Implement ptrace getter/setter interface for syscall user dispatch.

These prctl settings are presently write-only, making it impossible to
implement transparent checkpoint/restore via software like CRIU.

'on_dispatch' field is not exposed because it is a kernel-internal
only field that cannot be 'true' when returning to userland.

Signed-off-by: Gregory Price <[email protected]>
Reviewed-by: Oleg Nesterov <[email protected]>
---
.../admin-guide/syscall-user-dispatch.rst | 4 ++
include/linux/syscall_user_dispatch.h | 18 ++++++++
include/uapi/linux/ptrace.h | 29 +++++++++++++
kernel/entry/syscall_user_dispatch.c | 42 +++++++++++++++++++
kernel/ptrace.c | 9 ++++
5 files changed, 102 insertions(+)

diff --git a/Documentation/admin-guide/syscall-user-dispatch.rst b/Documentation/admin-guide/syscall-user-dispatch.rst
index 60314953c728..f7648c08297e 100644
--- a/Documentation/admin-guide/syscall-user-dispatch.rst
+++ b/Documentation/admin-guide/syscall-user-dispatch.rst
@@ -73,6 +73,10 @@ thread-wide, without the need to invoke the kernel directly. selector
can be set to SYSCALL_DISPATCH_FILTER_ALLOW or SYSCALL_DISPATCH_FILTER_BLOCK.
Any other value should terminate the program with a SIGSYS.

+Additionally, a task's syscall user dispatch configuration can be peeked
+and poked via the PTRACE_(GET|SET)_SYSCALL_USER_DISPATCH_CONFIG ptrace
+requests.
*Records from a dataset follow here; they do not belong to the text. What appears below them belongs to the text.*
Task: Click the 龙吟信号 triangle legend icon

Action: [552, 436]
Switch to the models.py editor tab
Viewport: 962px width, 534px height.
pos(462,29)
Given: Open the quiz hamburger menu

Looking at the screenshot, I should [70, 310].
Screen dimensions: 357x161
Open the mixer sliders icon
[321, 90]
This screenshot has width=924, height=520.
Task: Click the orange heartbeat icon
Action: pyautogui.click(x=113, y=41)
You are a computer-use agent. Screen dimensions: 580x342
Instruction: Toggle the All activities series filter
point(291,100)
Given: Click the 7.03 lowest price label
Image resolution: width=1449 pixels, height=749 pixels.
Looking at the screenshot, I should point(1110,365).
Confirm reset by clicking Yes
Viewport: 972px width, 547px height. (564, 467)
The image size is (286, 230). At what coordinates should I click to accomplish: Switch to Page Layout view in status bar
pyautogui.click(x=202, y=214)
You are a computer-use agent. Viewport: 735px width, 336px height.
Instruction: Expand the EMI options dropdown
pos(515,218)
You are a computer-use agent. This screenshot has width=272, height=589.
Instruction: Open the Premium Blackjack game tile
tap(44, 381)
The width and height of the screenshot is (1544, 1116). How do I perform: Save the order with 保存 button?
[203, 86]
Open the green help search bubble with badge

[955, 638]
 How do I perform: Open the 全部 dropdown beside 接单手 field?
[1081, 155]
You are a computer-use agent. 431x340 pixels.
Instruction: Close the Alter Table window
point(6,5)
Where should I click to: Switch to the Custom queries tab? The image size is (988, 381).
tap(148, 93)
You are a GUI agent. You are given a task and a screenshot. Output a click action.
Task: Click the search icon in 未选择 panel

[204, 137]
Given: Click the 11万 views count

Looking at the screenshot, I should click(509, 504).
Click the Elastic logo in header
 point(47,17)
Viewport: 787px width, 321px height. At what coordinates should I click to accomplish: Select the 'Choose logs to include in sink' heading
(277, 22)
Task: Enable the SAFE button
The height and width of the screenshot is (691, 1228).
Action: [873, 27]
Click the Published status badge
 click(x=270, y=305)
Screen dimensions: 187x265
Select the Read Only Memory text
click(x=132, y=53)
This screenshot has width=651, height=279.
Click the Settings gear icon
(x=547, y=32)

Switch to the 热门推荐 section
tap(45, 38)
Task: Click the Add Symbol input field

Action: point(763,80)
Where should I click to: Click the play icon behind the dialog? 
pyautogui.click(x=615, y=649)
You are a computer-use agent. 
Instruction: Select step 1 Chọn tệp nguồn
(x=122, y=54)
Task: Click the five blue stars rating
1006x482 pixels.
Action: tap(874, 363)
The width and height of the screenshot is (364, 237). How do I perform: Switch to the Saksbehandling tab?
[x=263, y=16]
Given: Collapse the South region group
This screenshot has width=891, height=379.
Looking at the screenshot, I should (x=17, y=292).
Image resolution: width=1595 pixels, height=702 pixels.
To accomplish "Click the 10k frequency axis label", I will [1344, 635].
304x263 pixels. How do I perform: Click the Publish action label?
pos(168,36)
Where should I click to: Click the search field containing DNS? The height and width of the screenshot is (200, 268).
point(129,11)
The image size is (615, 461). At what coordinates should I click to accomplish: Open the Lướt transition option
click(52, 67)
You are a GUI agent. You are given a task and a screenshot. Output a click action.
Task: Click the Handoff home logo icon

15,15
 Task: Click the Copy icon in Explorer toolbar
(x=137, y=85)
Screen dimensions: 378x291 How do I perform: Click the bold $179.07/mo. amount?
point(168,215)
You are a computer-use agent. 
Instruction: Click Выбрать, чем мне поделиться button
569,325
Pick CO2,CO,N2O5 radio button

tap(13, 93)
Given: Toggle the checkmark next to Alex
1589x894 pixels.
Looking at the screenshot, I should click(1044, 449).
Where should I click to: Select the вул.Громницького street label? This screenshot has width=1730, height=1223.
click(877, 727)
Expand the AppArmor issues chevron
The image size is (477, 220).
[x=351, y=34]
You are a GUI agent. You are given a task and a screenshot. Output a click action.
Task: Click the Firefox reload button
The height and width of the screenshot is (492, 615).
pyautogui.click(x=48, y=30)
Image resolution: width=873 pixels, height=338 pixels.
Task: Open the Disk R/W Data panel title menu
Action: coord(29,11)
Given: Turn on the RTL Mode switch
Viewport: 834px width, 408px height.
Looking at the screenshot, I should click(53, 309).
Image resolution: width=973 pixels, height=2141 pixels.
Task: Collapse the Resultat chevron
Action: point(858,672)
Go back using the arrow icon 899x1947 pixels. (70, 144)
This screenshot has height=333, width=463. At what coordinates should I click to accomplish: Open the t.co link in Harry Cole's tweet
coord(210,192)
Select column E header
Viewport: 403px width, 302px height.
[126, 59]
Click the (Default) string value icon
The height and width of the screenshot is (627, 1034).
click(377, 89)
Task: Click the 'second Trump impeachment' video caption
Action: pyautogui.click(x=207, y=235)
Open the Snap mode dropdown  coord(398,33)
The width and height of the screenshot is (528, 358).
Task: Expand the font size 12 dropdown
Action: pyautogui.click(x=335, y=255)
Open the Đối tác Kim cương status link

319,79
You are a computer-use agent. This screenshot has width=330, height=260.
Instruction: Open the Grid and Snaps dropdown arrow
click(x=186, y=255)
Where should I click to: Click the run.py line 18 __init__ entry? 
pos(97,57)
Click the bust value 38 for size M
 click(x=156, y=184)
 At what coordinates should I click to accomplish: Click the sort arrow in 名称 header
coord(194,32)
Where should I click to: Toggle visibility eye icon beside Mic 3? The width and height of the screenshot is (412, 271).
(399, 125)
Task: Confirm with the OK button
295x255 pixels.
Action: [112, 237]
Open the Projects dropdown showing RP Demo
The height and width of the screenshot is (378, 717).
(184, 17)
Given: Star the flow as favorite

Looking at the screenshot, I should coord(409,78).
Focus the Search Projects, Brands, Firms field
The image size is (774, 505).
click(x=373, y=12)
This is useful for checkpoint/restart software.
+
Security Notes
--------------

diff --git a/include/linux/syscall_user_dispatch.h b/include/linux/syscall_user_dispatch.h
index a0ae443fb7df..641ca8880995 100644
--- a/include/linux/syscall_user_dispatch.h
+++ b/include/linux/syscall_user_dispatch.h
@@ -22,6 +22,12 @@ int set_syscall_user_dispatch(unsigned long mode, unsigned long offset,
#define clear_syscall_work_syscall_user_dispatch(tsk) \
clear_task_syscall_work(tsk, SYSCALL_USER_DISPATCH)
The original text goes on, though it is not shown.